Greg Stein wrote:
> Absolutely. First version will just produce a monster log. If gsort can't
> handle it, then I'll do the bins. Mostly, that was me thinking aloud, "wow.
> do we have a solution in case gsort takes five days to sort that file?" My
> thought experiment leads me to answer, "yes." The best that gsort can do is
> N log N, but we can set things up to reduce N for people, so it would become
> M * (N/M log N/M).
The sort y'all are talking about is necessary for grouping checkins
into identifible changesets, right? In which case, couldn't you
divide up the search space by time (that is, order your bins by time)?
e.g. you'd have the 2001-Jan bin, the 2001-Feb bin, etc., and look for
groupings (i.e. sort) just checkins in those individual time slices.
Maybe a little fuzz on either side to detect a checkin that spans two
time slices.
Maybe everyone had already understood that and I'm restating the obvious. :)
The sort shouldn't be too bad, but coming up with that list of changes
for an entire repository is going to be a bear.
It may be useful to look at the Perforce import tool.
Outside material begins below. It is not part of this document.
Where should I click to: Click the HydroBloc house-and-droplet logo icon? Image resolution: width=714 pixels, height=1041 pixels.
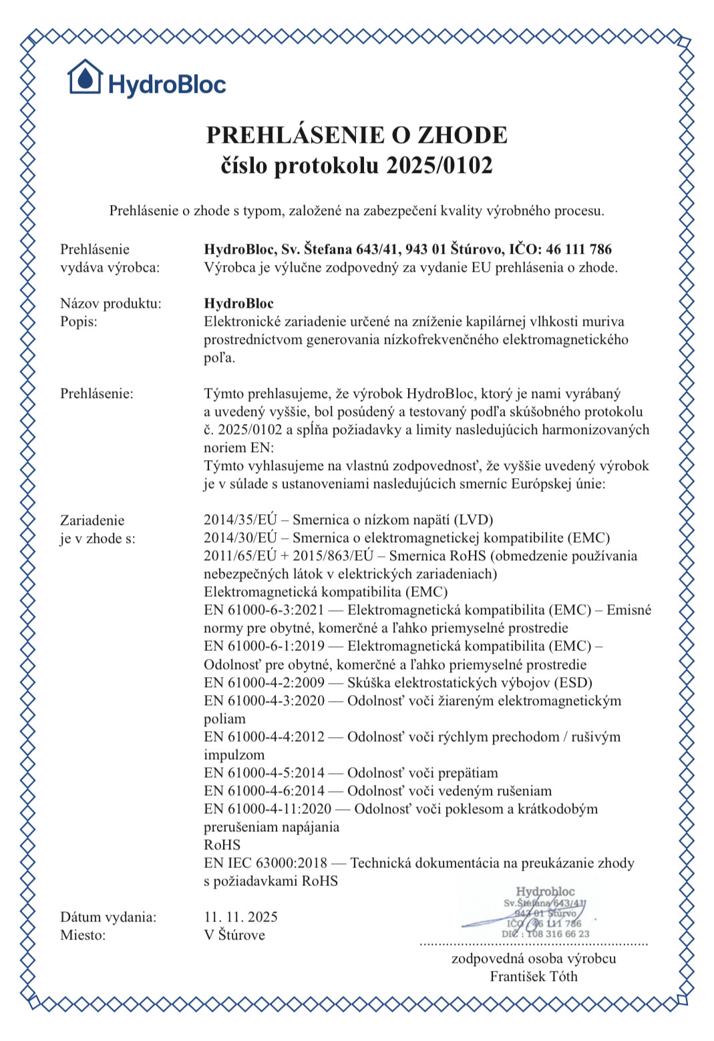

They have a
list of problems/limitations with their bourne shell/awk importer
script here:
http://www.perforce.com/perforce/technotes/note031.html
Their script is on their ftp site, but with no copyright notices.
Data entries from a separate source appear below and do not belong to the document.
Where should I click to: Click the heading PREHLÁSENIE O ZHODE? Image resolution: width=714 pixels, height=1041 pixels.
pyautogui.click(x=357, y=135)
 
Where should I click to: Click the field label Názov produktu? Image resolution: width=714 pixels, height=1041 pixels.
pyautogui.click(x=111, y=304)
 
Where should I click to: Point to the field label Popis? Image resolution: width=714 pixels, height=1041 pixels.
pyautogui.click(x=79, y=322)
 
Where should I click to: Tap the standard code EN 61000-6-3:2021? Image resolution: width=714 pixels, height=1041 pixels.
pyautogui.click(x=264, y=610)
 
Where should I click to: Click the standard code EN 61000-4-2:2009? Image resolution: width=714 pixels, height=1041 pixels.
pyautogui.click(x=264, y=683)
You can find a linke to it here:
http://www.perforce.com/perforce/loadsupp.html#conv
Although I would hesitate to look at the source if you intend to
work on cvs2svn (just my own paranoid opinion). I thought there
was a Perl import script as well, but I didn't find it after a few
minutes of looking around.
As an aside, if you want to try to import SourceForge or RH's devo,
I think it'd be good to do something useful in the face of a corrupt
RCS file. This isn't important for the subversion cvs2svn, but
larger, longer-lived repositories are almost guaranteed to have
some file corruption in them.
Jason
Received on Sat Oct 21 14:36:28 2006